I sat up on the bed and studied him, trying to see him like I had six months earlier, when we’d first started going out. Before he’d betrayed me to feed an addiction to Demon’s Breath
that was my fault in the first place. I’d spent the past month and a half learning to trust him again—letting him convince me that was possible—but now I was out of time. As with everything really good in life, I’d have to either jump in headfirst, or not at all.

“What?” Nash said when I just stared at him, thinking. Wondering if I could really go through with the idea taking root in my brain. Or maybe someplace a little lower. “You better not be thinking something stupid, like breaking up with me now will make next Thursday easier for me.”

“Nash, if I thought there was any way to make my death easier for you, we wouldn’t be together in the first place. I just… I don’t want to dwell on all the things I’m not gonna get to do.” I took a deep breath and ignored my racing pulse.

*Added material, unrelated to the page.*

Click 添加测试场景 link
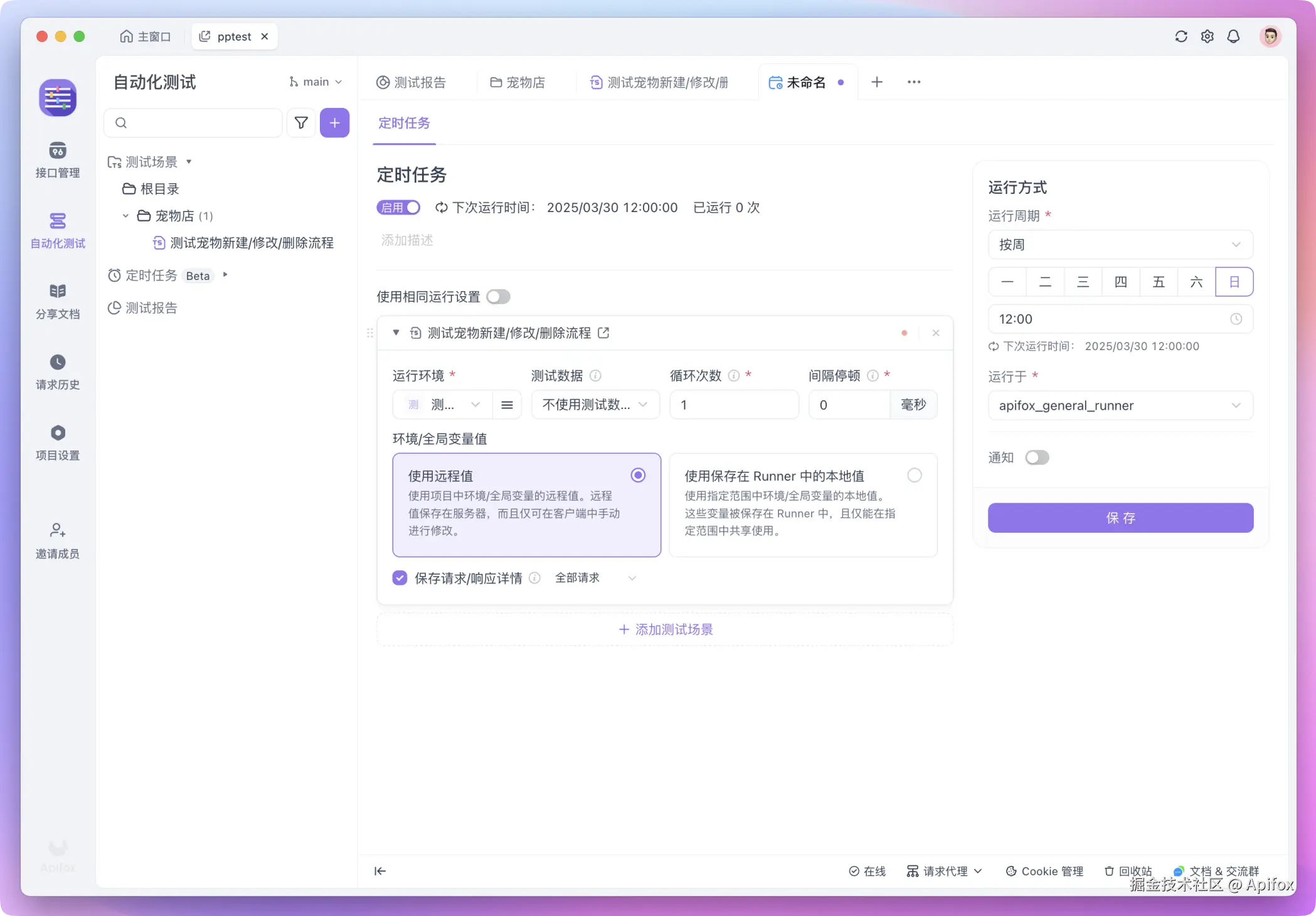Viewport: 1316px width, 916px height. click(666, 629)
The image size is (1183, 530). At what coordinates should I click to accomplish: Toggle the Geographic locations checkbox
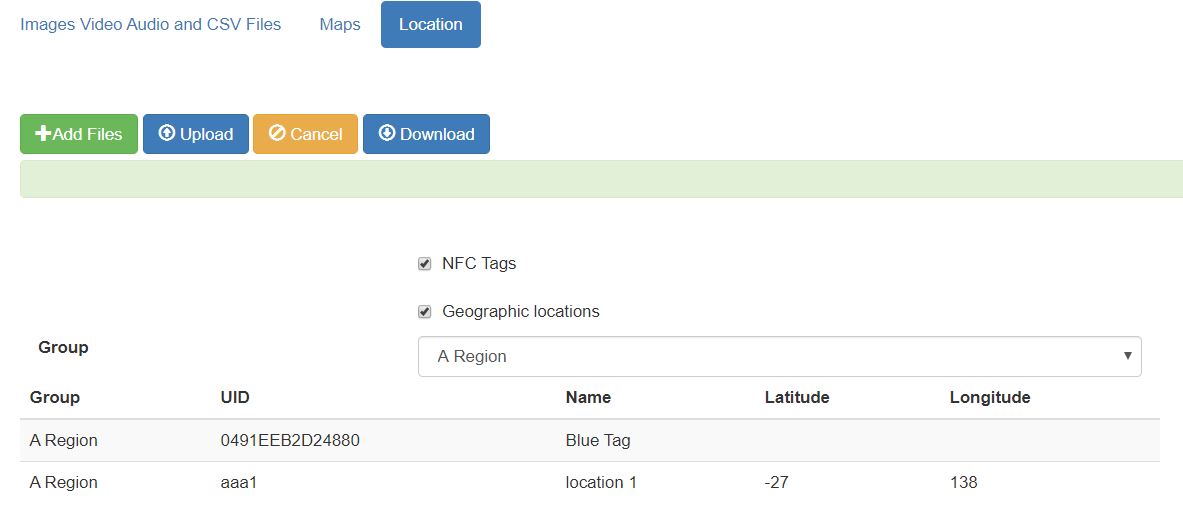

I couldn’t choose when or how my life ended, but I could choose how I spent what time I had left.

I can do this
.

I took his hand and pulled him out of the chair. I didn’t have to pull very hard—it was more an issue of guiding him where I wanted him. Onto the bed. With me. “I wanna do some of them, before it’s too late.”

I scooted backward and he crawled over my legs and up my torso as I lay back on the pillows, and my heart beat so hard I could hear it echo in my ears.

“This is why you closed the door?” he whispered, dropping a series of tiny kisses at the back of my jaw.

“It wasn’t premeditated….” I breathed, running my hands over the front of his shirt, feeling the planes beneath. Was his heart beating as hard as mine? Was that even possible?

“Coulda fooled me.”

“Shut up.” I slid one hand behind his neck and pulled him down until his mouth met mine. His lips were warm and soft, and the taste of him brought back nothing but good
memories—the only advantage to having been possessed by a hellion is that you don’t actually remember what happened while you were away from your body. Which made it just a
little
easier for me to push aside the knowledge that he’d been less than trustworthy in the past and just
decide
to trust Nash now.

I’d been unable to do that completely so far, but knowing I was going to die soon—knowing I was about to lose my chance—made me bold. Not quite fearless, like Sabine, but definitely brave. And more than a little eager.

My mouth opened beneath his, and Nash kissed me deeper. His weight settled onto me, heavy and warm, and very, very real. A nervous tingling started in the pit of my stomach and spread like pins and needles everywhere Nash touched me. I’d never felt more alive, and the irony in that thought did not escape me.

This is going to happen
. I was ready, mostly because there was no more time to not be ready—not unless I wanted to die a virgin. And of all the things I still wanted to do before I died, this was the only one within reach.

Nash’s mouth trailed down my throat, and I closed my eyes, concentrating on the electric feel of his hands, the scalding heat from his lips. Letting it all overwhelm the sharp edge of fear holding steady like the eye of the storm raging around me. I had a lot of things to be scared of—
real
things—but this wasn’t one of them. And slowly, I let my hands trail down from his chest to the waist of his jeans.